如果人臉圖像是在遠距離非侵入的情況下獲取的,人眼圖像可在很大的范圍內變化。例如,圖像上的虹膜的半徑可在幾十到幾百個像素間變化,而在近距可控條件下,虹膜半徑一般只有幾十像素差異;光照條件不及近距離獲取系統的一致;虹膜區域可被眼鏡,高光,眼簾,睫毛等物遮擋。
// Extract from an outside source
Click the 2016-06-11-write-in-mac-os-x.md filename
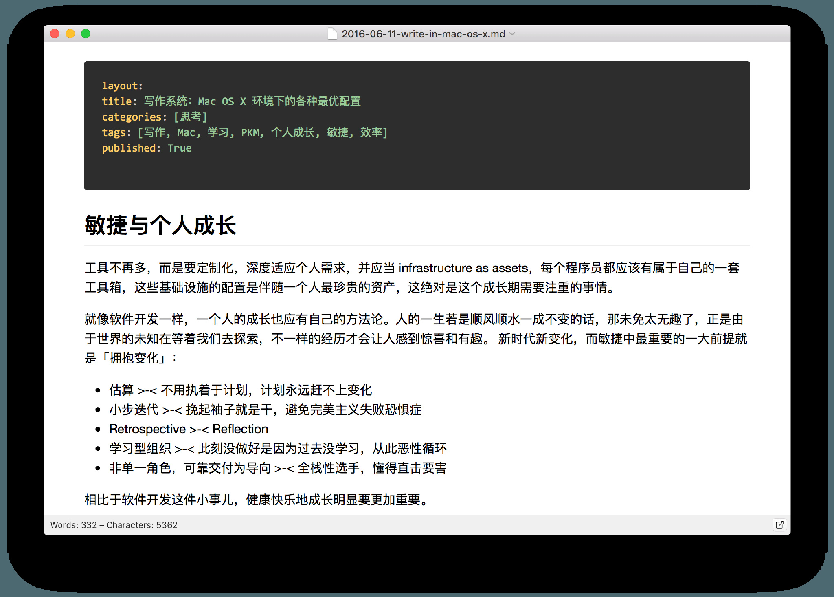 click(x=423, y=34)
在這類人眼圖像中,只有非常小比例的圖像區域包括虹膜及瞳孔的邊界,而非虹膜及瞳孔的離群數據比例遠超過了現有通用的穩健檢測算法的失效點。因此,虹膜和瞳孔的精確定位的難度大大增加,進而降低了此類圖像的識別率和阻礙了遠距離非侵入式獲取系統的推廣。
發明內容
針對上述現有技術,本發明提供一種基于人眼結構分類的虹膜和瞳孔定位方法,以增加遠距離非侵入式虹膜圖像獲取及識別系統的穩健性。本發明中所謂類似圓的結構是指類似圓形的形狀,非圓結構是指不具備圓形的形狀。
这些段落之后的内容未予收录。